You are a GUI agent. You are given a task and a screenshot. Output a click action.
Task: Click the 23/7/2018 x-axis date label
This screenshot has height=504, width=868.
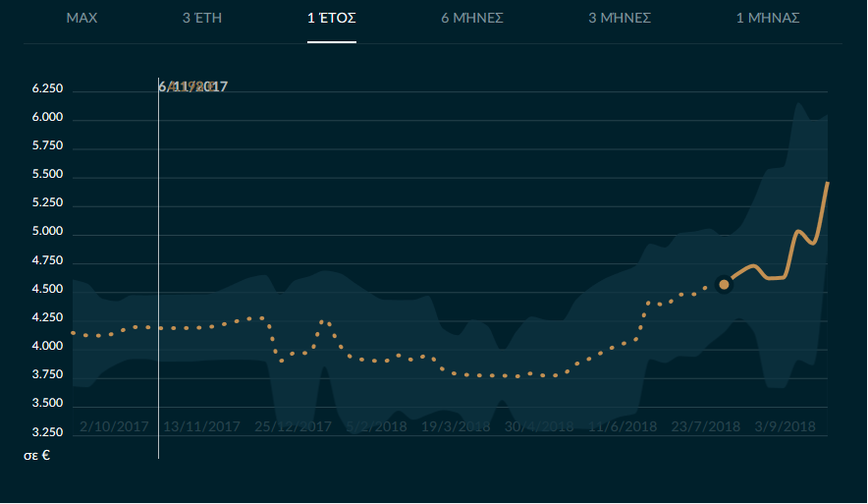[706, 427]
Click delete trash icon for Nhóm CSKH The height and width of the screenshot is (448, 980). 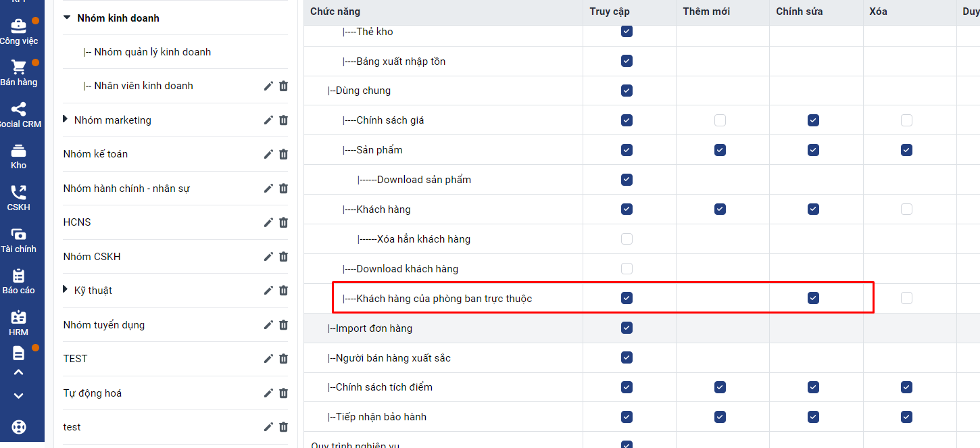point(283,257)
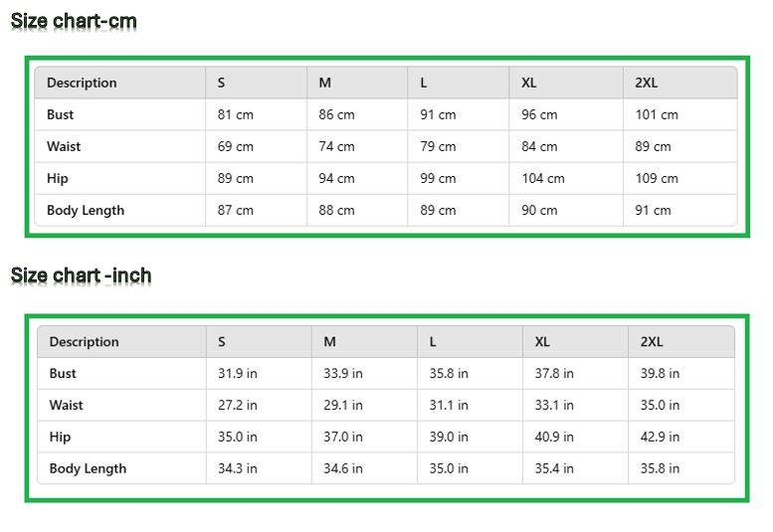This screenshot has width=773, height=532.
Task: Click the 'Size chart-cm' heading
Action: [74, 21]
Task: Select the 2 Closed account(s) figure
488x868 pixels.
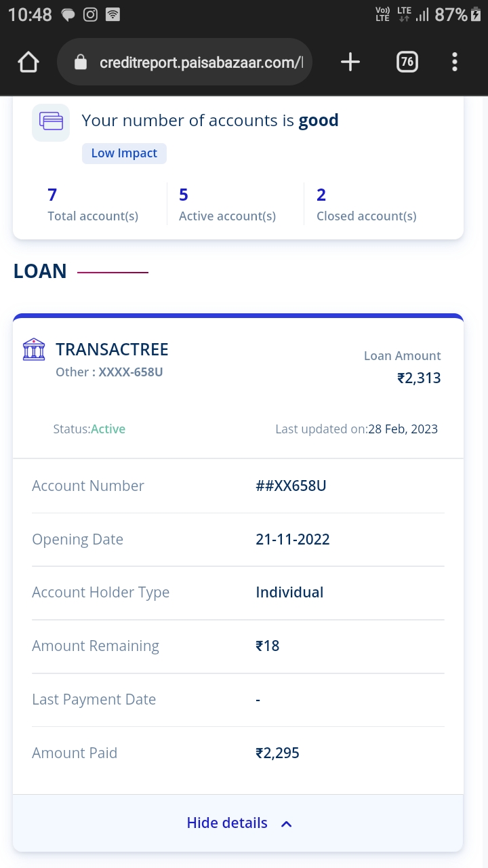Action: point(321,195)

> Task brief
A verbatim copy is needed of the lines running from the line with "Task: Select the 2 Closed account(s) figure" to the end of the data above, both included. Keep the pictures out of it.

> Answer to this problem
Task: Select the 2 Closed account(s) figure
488x868 pixels.
Action: point(321,195)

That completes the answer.